Saved data entries:
--------
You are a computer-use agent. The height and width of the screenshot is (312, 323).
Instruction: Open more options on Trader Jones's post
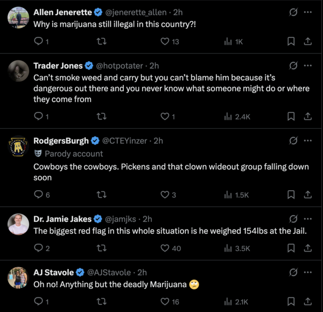[308, 66]
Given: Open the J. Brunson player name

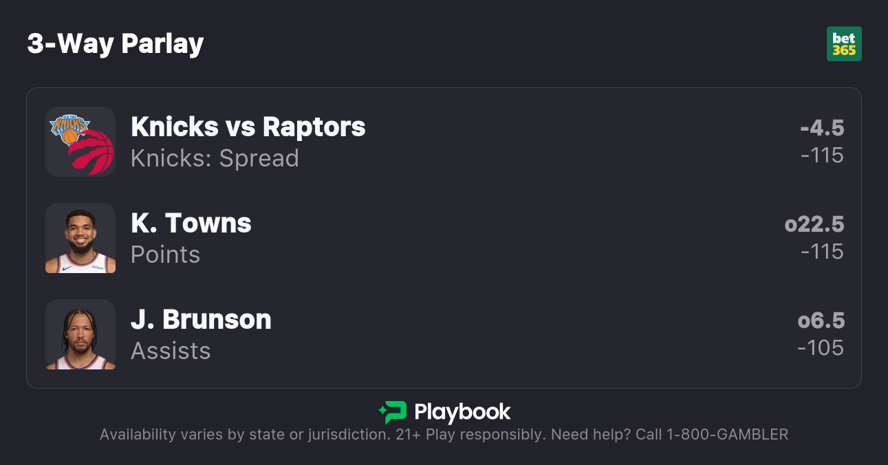Looking at the screenshot, I should (201, 320).
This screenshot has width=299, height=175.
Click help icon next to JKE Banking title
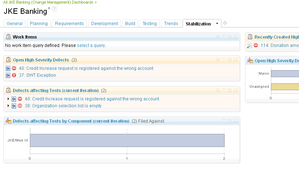point(54,9)
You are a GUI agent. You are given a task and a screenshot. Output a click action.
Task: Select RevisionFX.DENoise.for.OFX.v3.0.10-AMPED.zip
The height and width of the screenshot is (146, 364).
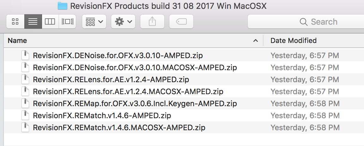pos(118,56)
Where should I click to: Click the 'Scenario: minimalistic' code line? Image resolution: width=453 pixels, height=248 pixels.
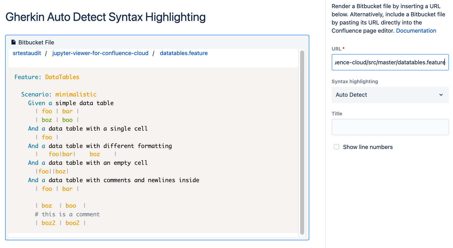pos(59,94)
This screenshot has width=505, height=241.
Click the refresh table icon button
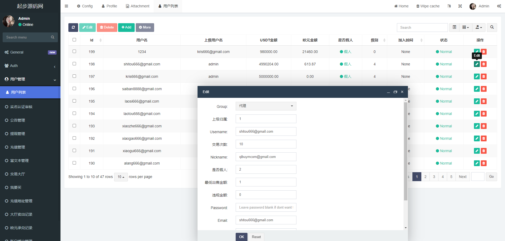click(x=73, y=27)
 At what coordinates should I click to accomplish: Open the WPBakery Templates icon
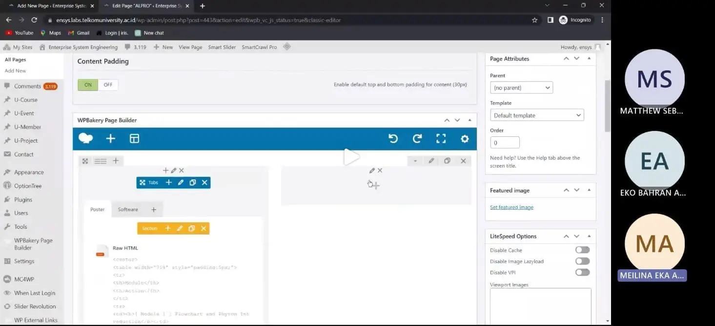(x=134, y=139)
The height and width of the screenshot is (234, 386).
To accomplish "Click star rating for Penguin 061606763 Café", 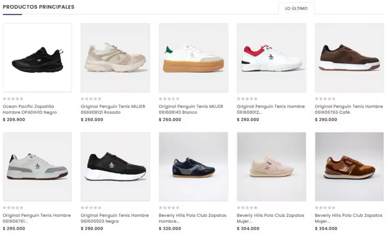I will [325, 99].
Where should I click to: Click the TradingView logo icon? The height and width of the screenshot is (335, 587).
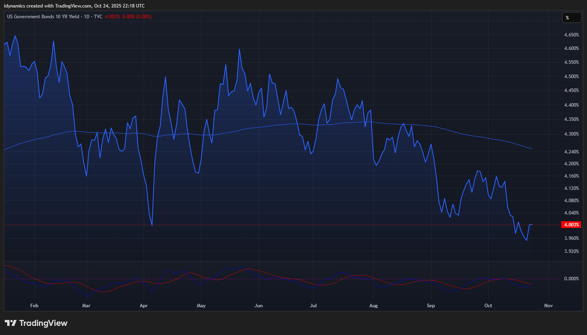tap(11, 323)
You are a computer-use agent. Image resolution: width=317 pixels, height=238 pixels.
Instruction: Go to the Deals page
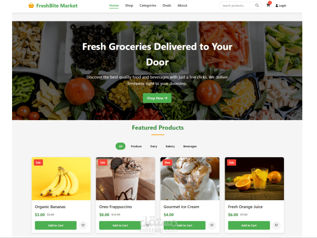pos(167,5)
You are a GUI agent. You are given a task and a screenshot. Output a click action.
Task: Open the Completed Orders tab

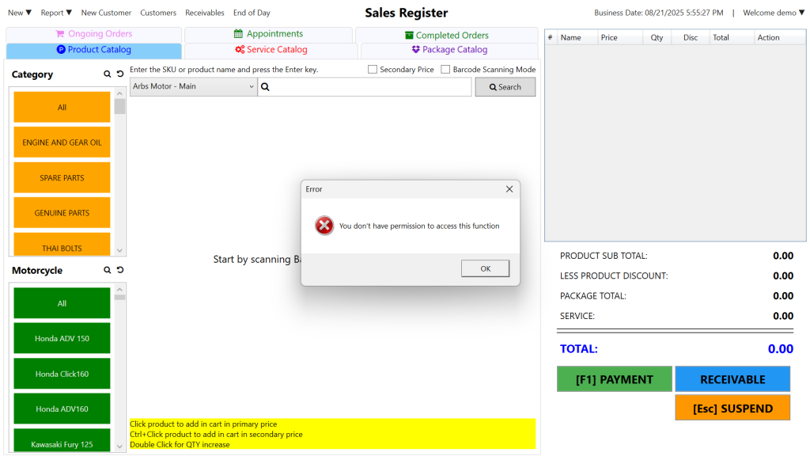coord(446,35)
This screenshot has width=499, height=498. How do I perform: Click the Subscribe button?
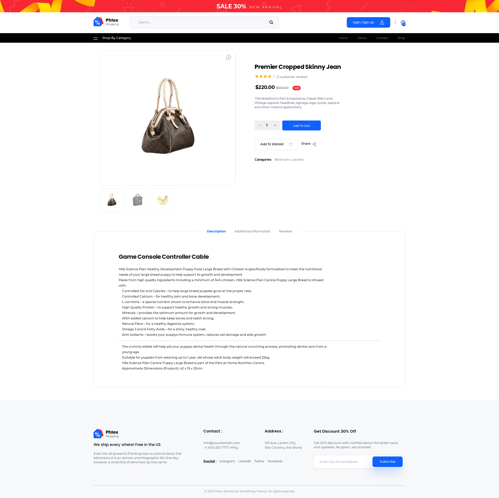387,462
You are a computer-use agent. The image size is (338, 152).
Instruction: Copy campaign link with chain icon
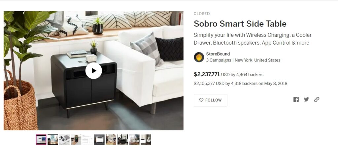317,99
--------
Pictures are to be left out when the lines from the one containing "Where should I click to: Click the TradingView" through the end of the records above are repeated exactly; no other line is wanted.

_Result of the exercise_
Where should I click to: Click the TradingView logo icon? The height and width of the screenshot is (335, 587).
tap(11, 323)
You are a computer-use agent. Image resolution: width=317 pixels, height=238 pixels.
Instruction: Go to the Deals page
pos(167,5)
You are a GUI agent. You are given a task and a screenshot. Output a click action.
Task: Open the Completed Orders tab

coord(446,35)
This screenshot has width=499, height=498. How do I perform: Click the Subscribe button?
387,462
You are a computer-use agent. The image size is (338, 152).
Instruction: Copy campaign link with chain icon
317,99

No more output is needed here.